Et Steinbrück de poursuivre que le SPD n’a pas attribué assez d’importance à combattre l’impression qu’il ne défendait pas la culture ni le patrimoine allemand et pratiquait une sorte de relativisme culturel. L’aile « linksliberal » (la gauche du parti) aurait trop considéré comme tabous la situation dans les quartiers, le remplacement des gens par des migrants, les classes comportant 70 % d’enfants d’’origine immigrée, l’existence d’une justice islamique parallèle prêchée par des imams très éloignés de nos canons de valeurs. Il fallait thématiser ces problèmes et ne pas les taire.

Steinbrück regrette aussi la perte de citoyenneté, de respect des civilités, de la tolérance, nourrie dans les réseaux sociaux. Les sujets dont les gens parlent à la maison, mais dont le SPD ne parlait pas assez alors qu’il aurait du les évoquer sans craindre de faire des vagues ‘et de soulever des tempêtes de protestation dans les médias et dans les débats politiques.

Steinbrück admet que le SPD a trop cédé à l’idéologie néolibérale en vogue, mais refuse qu’on retourne dans la critique orthodoxe du capitalisme d’un autre temps. Le capitalisme d’aujourd’hui n’est plus le même que jadis et il faut tenir compte des phénomènes de la mondialisation et de la numérisation. Il pose une des questions clé du 21e siècle : « qui a la suprématie : les grands groupes internet et financiers ou les institutions démocratiquement légitimées ? »
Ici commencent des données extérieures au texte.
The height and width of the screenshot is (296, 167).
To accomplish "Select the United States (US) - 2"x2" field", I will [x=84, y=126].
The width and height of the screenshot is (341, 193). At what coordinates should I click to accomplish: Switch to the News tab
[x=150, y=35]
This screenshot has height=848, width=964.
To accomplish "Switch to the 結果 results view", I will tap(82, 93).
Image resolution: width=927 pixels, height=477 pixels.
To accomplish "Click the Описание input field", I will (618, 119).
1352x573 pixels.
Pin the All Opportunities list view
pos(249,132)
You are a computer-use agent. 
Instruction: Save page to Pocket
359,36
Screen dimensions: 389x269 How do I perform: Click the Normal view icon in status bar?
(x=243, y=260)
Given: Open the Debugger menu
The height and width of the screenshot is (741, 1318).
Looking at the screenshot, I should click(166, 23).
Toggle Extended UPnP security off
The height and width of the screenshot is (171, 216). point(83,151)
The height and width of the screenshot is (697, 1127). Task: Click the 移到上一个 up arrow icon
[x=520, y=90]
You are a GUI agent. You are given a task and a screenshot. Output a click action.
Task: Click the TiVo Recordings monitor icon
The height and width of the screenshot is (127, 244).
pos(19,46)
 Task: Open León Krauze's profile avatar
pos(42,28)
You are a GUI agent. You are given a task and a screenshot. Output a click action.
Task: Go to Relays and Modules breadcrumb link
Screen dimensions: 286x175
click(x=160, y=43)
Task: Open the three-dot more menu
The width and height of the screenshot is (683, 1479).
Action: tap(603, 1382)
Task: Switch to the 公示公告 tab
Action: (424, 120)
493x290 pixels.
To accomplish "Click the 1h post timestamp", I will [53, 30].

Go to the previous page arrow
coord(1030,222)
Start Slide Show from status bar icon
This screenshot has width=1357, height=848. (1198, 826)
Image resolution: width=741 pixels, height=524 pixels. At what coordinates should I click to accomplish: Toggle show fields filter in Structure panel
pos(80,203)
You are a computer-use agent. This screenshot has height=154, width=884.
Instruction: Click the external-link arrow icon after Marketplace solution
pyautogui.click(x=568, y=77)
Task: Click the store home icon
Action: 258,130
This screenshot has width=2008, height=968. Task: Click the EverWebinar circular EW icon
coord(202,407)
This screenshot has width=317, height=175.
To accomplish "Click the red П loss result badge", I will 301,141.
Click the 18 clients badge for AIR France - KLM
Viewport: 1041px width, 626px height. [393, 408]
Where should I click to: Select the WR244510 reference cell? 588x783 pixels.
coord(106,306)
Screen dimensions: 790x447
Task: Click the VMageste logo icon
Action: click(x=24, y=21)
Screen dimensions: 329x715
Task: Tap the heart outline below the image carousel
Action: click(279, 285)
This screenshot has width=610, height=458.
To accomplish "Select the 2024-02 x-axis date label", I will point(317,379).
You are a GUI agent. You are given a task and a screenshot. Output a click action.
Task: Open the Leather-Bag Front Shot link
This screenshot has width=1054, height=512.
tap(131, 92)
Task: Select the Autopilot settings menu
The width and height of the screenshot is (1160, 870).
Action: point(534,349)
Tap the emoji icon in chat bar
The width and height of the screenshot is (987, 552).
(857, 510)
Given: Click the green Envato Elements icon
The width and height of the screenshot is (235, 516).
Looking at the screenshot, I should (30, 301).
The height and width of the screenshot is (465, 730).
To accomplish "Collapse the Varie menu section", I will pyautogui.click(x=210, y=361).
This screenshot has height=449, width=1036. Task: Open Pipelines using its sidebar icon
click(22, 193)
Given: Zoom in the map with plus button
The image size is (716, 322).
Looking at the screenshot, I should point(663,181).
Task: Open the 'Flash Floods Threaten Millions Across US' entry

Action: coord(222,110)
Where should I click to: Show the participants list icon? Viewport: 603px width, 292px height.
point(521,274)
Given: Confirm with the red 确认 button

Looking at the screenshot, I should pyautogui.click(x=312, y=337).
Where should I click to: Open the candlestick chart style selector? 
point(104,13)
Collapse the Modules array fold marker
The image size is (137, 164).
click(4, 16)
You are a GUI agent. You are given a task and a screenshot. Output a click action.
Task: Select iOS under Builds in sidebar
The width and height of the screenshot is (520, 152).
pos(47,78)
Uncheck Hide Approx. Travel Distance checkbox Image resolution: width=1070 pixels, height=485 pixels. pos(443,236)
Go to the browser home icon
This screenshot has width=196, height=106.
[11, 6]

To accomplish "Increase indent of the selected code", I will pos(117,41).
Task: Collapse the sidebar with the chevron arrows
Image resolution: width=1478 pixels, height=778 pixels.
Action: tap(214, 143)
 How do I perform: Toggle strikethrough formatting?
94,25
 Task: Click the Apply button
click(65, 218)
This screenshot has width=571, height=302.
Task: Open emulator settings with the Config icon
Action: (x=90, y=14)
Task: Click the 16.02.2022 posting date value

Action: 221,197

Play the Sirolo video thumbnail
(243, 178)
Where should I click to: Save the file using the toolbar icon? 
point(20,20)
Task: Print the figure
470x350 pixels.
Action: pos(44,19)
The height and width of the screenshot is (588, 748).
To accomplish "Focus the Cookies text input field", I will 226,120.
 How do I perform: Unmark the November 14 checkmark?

La réponse ne peut venir que des institutions supranationales et en premier lieu de l’Union Européenne, seule plateforme à même de traiter avec efficacité la protection des données, les abus de pouvoir et l’évasion fiscale des grands groupes internet. De même pour traiter le problème de la régulation des marchés financiers. D’où la nécessité que le SPD se produise comme un fort « Parti de l’Europe ».

A la question de savoir si, face à des Macron, Trudeau, leurs succès et leur popularité mais aussi  face à l’essor du populisme, les programmes des partis politiques ont encore un sens, Steinbrück ne croit pas et ne veut pas croire en des personnes charismatiques mais défend la nécessité de programmes politiques traitant du fond des choses sans s’en tenir à une énumération de promesses, mais en avançant  et répétant trois ou quatre messages forts, concrets et compréhensibles pour préparer l’avenir.

Un petit mot pour la fin : Je sais que les analyses et propositions de Peer Steinbrück peuvent chez les socialistes français susciter une certaine irritation. Croyez moi, je ne suis pas non plus d’accord avec lui sur  certains  points. Tout comme je sais qu’en matière de social-démocratie comme ailleurs il n’y a pas de « modèle allemand » tant les traditions, la culture du PS sont parfois différentes du socialisme français. Mon souhait est seulement de contribuer avec cette publication au débat au sein du PS dont je suis également adhérent depuis 17 ans et auquel je souhaite une renaissance rapide et vigoureuse sur des bases solides.